WHAT THE EXERCISE ASKS: Report each of the lines below that contains the word "arrow", copying every such line in full. Matching is case-sensitive.

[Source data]

*****

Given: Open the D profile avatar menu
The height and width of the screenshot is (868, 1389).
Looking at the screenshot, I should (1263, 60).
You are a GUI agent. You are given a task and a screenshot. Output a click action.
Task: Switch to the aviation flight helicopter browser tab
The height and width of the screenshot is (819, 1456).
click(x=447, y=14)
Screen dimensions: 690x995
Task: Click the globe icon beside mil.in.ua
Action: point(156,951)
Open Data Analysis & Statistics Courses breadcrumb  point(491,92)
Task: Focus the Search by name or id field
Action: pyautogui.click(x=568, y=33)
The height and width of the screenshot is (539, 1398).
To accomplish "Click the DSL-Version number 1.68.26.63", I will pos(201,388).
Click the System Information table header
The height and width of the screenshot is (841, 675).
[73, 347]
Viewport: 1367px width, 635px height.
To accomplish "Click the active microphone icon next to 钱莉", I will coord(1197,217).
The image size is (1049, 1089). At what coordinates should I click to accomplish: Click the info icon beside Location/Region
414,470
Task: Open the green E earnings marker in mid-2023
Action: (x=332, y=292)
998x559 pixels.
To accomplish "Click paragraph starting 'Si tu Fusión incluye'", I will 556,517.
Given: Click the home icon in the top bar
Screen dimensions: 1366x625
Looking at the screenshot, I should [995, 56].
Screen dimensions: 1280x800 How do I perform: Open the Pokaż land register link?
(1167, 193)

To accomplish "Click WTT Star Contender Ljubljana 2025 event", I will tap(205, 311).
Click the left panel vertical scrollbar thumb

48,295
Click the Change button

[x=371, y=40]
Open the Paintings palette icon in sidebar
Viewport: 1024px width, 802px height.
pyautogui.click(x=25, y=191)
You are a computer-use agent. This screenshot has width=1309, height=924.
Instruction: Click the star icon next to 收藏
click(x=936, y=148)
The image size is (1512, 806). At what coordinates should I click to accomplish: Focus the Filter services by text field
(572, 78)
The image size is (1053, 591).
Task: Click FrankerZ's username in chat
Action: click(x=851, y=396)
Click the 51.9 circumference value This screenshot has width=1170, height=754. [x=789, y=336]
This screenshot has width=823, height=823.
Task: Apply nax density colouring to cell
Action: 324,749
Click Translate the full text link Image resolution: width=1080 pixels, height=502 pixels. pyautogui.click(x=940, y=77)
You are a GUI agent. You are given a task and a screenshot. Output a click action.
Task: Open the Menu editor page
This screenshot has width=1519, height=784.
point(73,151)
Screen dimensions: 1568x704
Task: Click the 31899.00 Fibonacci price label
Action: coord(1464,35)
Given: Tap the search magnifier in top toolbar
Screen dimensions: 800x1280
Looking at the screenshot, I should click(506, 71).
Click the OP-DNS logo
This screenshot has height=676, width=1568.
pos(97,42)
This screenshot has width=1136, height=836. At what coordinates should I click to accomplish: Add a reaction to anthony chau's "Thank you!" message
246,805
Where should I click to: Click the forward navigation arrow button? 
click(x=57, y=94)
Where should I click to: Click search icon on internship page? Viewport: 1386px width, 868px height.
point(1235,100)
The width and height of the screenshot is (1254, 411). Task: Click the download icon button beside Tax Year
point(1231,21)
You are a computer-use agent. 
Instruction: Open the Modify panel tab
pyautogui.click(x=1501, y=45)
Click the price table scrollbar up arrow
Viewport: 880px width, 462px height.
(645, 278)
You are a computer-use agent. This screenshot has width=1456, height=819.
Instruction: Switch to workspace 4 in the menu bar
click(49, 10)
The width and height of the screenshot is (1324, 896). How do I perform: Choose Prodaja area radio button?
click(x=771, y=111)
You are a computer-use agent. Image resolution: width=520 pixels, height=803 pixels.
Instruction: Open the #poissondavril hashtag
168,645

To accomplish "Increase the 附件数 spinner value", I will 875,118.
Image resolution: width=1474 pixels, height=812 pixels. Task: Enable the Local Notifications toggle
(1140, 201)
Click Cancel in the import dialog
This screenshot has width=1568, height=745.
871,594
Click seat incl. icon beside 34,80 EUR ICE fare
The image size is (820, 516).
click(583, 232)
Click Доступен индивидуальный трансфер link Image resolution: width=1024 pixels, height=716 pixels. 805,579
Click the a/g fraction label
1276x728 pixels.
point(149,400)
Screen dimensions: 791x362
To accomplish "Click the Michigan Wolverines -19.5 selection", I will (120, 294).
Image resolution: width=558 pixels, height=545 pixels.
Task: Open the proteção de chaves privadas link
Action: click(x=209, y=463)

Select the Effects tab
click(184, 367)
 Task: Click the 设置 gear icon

*****

EXPECTED ANSWER:
Where should I click to: Click the forward navigation arrow button? 
Click the price table scrollbar up arrow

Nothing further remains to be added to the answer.